Abstract
We describe the case of a 27-year-old woman with a three-month history of persistent green vaginal discharge following vaginal delivery of her first child. Group C β-haemolytic streptococcus was ultimately isolated, which appears to be an uncommon cause of this clinical presentation.
Keywords
Introduction
Vaginal discharge is one of the most common gynaecological presentations 1 . It is most commonly either physiological or infective, which may be sexually or non-sexually transmitted. Commensal organisms have been known to cause vaginal discharge including anaerobes, α-haemolytic streptococci, Staphylococcus aureus and certain β-haemolytic streptococci 2 . It is known that vulvovaginitis may occur as a result of Group B and Group A β-haemolytic Streptococci. However, the roles of the other groups of β-haemolytic Streptococci are poorly understood. 3 Postpartum vaginal infections are experienced in 3% of women. 4 This is a case report regarding a patient in whom the only organism identified was Group C Streptococcus.
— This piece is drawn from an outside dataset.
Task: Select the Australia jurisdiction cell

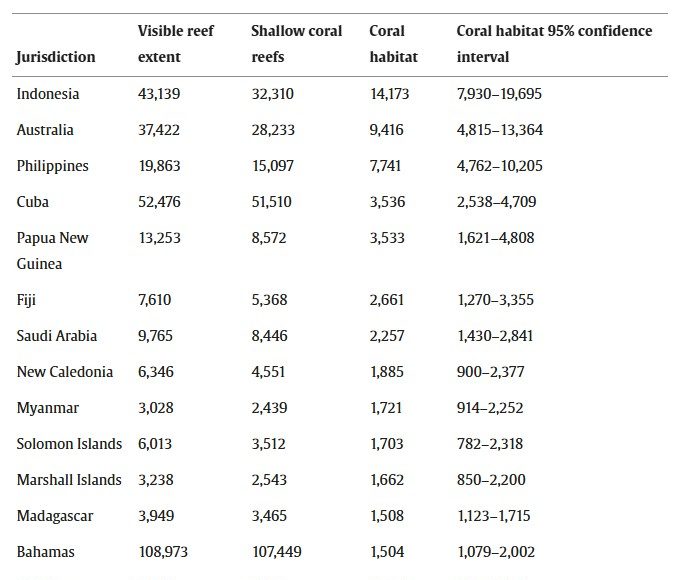Action: [x=45, y=130]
Her symptoms resolved following appropriate antimicrobial therapy.
Case
A 27-year-old white British woman presented with a three-month history of green, offensive vaginal discharge that started nine days following vaginal delivery (with episiotomy) of her first child. The discharge was described as profuse, watery, occasionally blood-stained and associated with intermittent lower abdominal pain. There was no significant past medical history and there had not been any change in sexual partner for seven years. She was exclusively breast-feeding. A full sexual health screen including two high vaginal swabs (HVSs) taken on two separate occasions by the general practitioner were negative. She subsequently attended the Genitourinary Medicine clinic. Speculum examination revealed a moderate amount of green stringy vaginal discharge. Bimanual pelvic examination was unremarkable.
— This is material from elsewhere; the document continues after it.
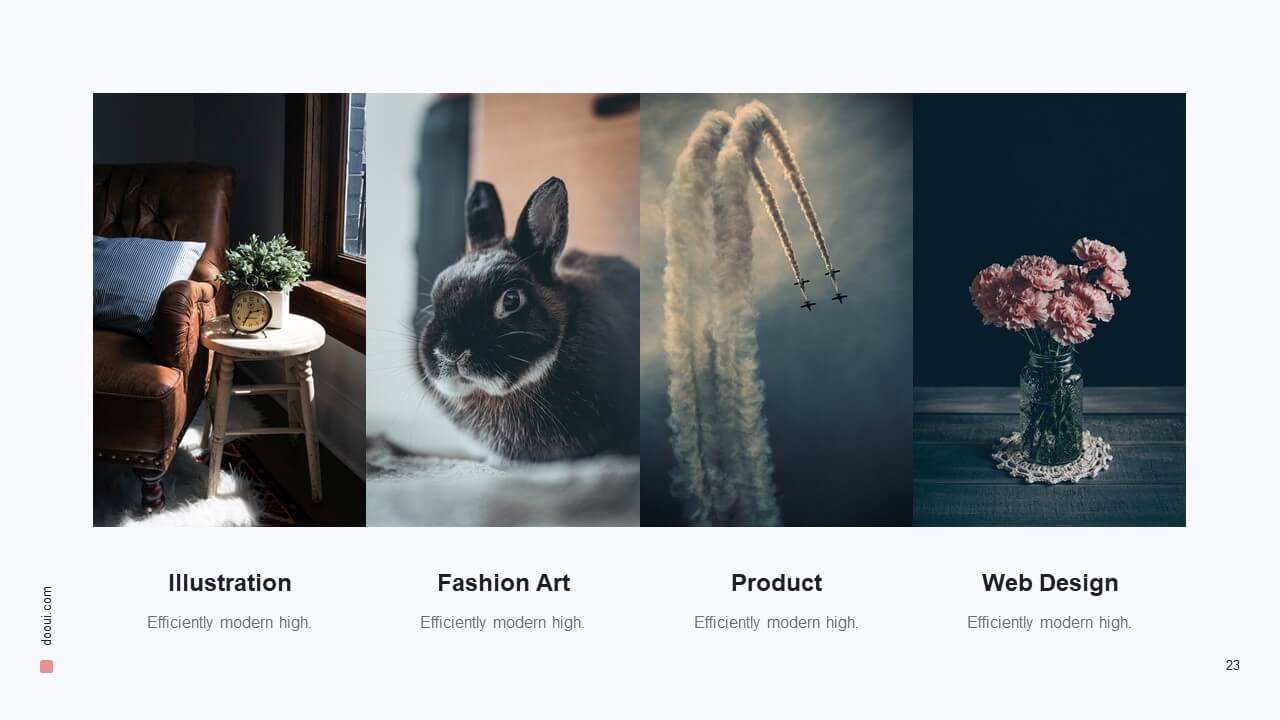Click the four airplanes in formation

821,288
Polymorphonuclear leukocytes were noted upon microscopic examination of vaginal and cervical specimens. There was no evidence of bacterial vaginosis (Hay-Ison grade I). The patient was reviewed by a gynaecologist who arranged a trans-vaginal ultrasound scan which was unremarkable. The sexual health screen was negative for Neisseria gonorrhoeae, Chlamydia trachomatis and Trichomonas vaginalis. The HVS was negative for Candida albicans and anaerobes. However, the HVS cultured heavy growth of Group C β-haemolytic Streptococci sensitive to erythromycin, penicillin and tetracycline. A one-week course of erythromycin was initiated as advised by Microbiology based on the sensitivities identified, but was continued for a further week as her symptoms although markedly improved had not fully resolved at seven days. She was reviewed at two weeks and reported that her discharge had significantly decreased but was now altered. Repeat microscopic examination revealed bacterial vaginosis (Hay-Ison grade III) which was successfully eradicated with metronidazole. Her symptoms fully resolved and repeat HVS post-treatment demonstrated moderate growth of mixed faecal-type flora only.
Discussion
This patient had been experiencing continuous profuse postpartum vaginal discharge for three months. Normal physiological changes postpartum with lochia would have been expected to settle within six weeks. The fact that her symptoms improved following treatment of Group C β-haemolytic Streptococci combined with a lack of any other positive tests suggests this was the cause of the patient's symptoms. To our knowledge, this is an unusual cause of postpartum vaginal discharge. We could not find any other case reports or studies that indicate that this is a common occurrence. A case-control study on non-group B β-haemolytic Streptococcus and vaginal discharge and vulvo-vaginitis found that although the incidence of Group A was significant in cases compared to controls, the incidence of Groups C, F and G was not significantly different between the groups.1
Another study of HVSs submitted via general practice found that women with groups A, C and G Streptococci frequently had clinical vulvo-vaginitis but the numbers were too small for statistical confirmation. It did however indicate that providing antimicrobial sensitivities was relevant in clinical practice. 5
This case report demonstrates the importance of considering the other groups of β-haemolytic Streptococci as a pathogen in women presenting with persistent vaginal discharge after childbirth. Exclusive breast-feeding may have been a relevant predisposing factor as lactation has been reported to cause decreased oestrogen levels resulting in atrophic vaginitis. 6 It is also possible that these organisms are potential causes of persistent vaginal discharge during pregnancy or in a non-obstetric setting. In addition, repeat HVSs may be required to confirm the diagnosis in patients presenting with discharge that does not appear physiological as sensitivity of swabs may be suboptimal. The existing scientific knowledge of Group C β-haemolytic Streptococci in patients with vaginal discharge is limited. Further research is required into these commensal bacteria as potential pathogens.
Footnotes
Conflict of interest
The authors declare no conflict of interest.
Funding
This research received no specific grant from any funding agency in the public, commercial, or not-for-profit sectors.